# White worms hanging from anus



## Livinnfishin (Mar 5, 2014)

Yesterday I noticed a white worm hanging from several of my bettas anus. They were 1-3mm long. I didn't see them until I let each betta flare at each other. Just for a stretch. Shortly after they started pooping and out come this white worm. I thought it was poop first but normally they poop brown. Minute or so later the worm disappeared. I look at one betta who still had it out and oh my goodness I saw it slowly go back inside my bettas anus!!! Freaking out guys!

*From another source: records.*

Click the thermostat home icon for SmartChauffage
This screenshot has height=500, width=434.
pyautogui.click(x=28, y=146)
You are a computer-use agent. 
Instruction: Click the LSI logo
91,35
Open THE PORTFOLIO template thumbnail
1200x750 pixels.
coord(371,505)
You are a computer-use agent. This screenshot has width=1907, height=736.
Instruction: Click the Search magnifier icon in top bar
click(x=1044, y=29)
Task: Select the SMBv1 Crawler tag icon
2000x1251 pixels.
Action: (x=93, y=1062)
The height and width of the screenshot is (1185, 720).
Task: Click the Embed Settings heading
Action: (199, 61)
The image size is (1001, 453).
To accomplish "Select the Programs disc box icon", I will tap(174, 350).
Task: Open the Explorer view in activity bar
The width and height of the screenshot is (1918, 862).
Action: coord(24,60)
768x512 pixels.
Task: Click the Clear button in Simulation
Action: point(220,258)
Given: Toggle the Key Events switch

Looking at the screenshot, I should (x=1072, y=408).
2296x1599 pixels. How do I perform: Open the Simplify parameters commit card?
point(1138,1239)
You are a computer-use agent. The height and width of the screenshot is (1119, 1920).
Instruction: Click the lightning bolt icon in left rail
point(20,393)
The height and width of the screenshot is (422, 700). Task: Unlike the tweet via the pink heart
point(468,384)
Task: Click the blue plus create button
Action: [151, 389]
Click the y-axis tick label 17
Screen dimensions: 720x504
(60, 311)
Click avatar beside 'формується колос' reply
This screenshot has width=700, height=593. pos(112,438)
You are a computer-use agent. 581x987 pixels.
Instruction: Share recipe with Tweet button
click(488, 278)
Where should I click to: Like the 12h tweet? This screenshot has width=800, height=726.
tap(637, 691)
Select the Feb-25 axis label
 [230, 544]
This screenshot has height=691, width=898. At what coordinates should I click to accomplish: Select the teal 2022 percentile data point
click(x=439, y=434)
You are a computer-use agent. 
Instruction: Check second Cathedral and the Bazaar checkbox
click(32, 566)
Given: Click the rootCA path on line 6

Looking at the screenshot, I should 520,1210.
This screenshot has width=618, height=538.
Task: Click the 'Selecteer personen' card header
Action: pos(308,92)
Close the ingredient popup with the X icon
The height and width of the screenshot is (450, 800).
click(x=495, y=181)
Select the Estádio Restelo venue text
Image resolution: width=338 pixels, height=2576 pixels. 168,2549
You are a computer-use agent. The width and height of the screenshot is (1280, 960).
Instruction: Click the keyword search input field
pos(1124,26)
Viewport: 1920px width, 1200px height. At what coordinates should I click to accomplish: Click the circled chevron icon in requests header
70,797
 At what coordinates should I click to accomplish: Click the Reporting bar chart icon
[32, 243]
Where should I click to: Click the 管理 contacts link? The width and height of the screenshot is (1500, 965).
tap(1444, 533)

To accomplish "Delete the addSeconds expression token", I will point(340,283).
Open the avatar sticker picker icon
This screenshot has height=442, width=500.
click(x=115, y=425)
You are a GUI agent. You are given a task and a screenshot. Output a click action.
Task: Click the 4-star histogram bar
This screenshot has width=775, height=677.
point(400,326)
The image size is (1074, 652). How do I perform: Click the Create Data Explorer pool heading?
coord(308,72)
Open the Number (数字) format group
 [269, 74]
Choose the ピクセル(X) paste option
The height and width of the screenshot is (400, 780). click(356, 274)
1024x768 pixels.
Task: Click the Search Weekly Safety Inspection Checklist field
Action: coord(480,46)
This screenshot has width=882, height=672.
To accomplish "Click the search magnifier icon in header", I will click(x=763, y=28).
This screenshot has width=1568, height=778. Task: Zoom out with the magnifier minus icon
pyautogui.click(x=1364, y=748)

Help please, thanks in advance!


----------



## Livinnfishin (Mar 5, 2014)

Housing 
What size is your tank? 1 and 2 gallon containers
What temperature is your tank? Varies from 78-82
Does your tank have a filter? No
Does your tank have an air stone or other type of aeration? No
Is your tank heated? Yes
What tank mates does your betta fish live with? None

Food
What type of food do you feed your betta fish? Live blackworms only
How often do you feed your betta fish? Once a day, morning before work. 3-4 worms only

Maintenance 
How often do you perform a water change? Every 3-4 days
What percentage of the water do you change when you perform a water change? 50-75%
What type of additives do you add to the water when you perform a water change? None just Seachem Prime and exchange IAL if old one is bad

Water Parameters:
Have you tested your water? If so, what are the following parameters?

Ammonia: close to zero
Nitrite: close to zero
Nitrate: close to zero 
pH: 6.4
Hardness: 
Alkalinity: 

Symptoms and Treatment
How has your betta fish's appearance changed? None
How has your betta fish's behavior changed? None
When did you start noticing the symptoms? Today
Have you started treating your fish? If so, how? No. Don't know where to start. 
Does your fish have any history of being ill? No 
How old is your fish (approximately). 9 months


----------



## beautiful Betta (Sep 19, 2013)

It sounds like internal parasites. I have never treated for this or seen it so a little unsure what to advise. Here is the info below on it from this site. I also think if I remember correctly garlic soaked pellets can help. But with how yours sounds I think you might need to hit it with something stronger.

Internal Parasites
•Symptoms: Betta is losing weight but eating normally and acting lethargic. 
He/she might dart or rub against decor.
•Treatment: These can be hard to fight and can get confused with the fatal disease Tuberculosis. Perform daily 100% water changes (if possible, for larger aquariums change 3/4). Make sure you carefully clean the gravel to remove eggs/larva. Aq.Salt does not seem to be affective against internal parasites. I find combining ES with an anti-parasite med is best. Treat with 1-2tsp/gal Epsom Salt combined with either Jungle’s Anti-Parasite Pellets, Jungle’s Parasite Clear Fizz tabs or API General Cure. PP is also effective against internal parasites.


----------



## VivianKJean (Aug 20, 2013)

My girl had internal parasites before. I used the Epsom Salt combined with Jungle’s Anti-Parasite Pellets method and she's fine now. This happened probably about 5-6 monts ago? She was pooping white and acting less active and such. Epsom Salt with Jungle's really did work. good luck!


----------



## LittleBlueFishlets (Nov 10, 2012)

It sounds like *camallanus worms*. Click here to see a photo of them.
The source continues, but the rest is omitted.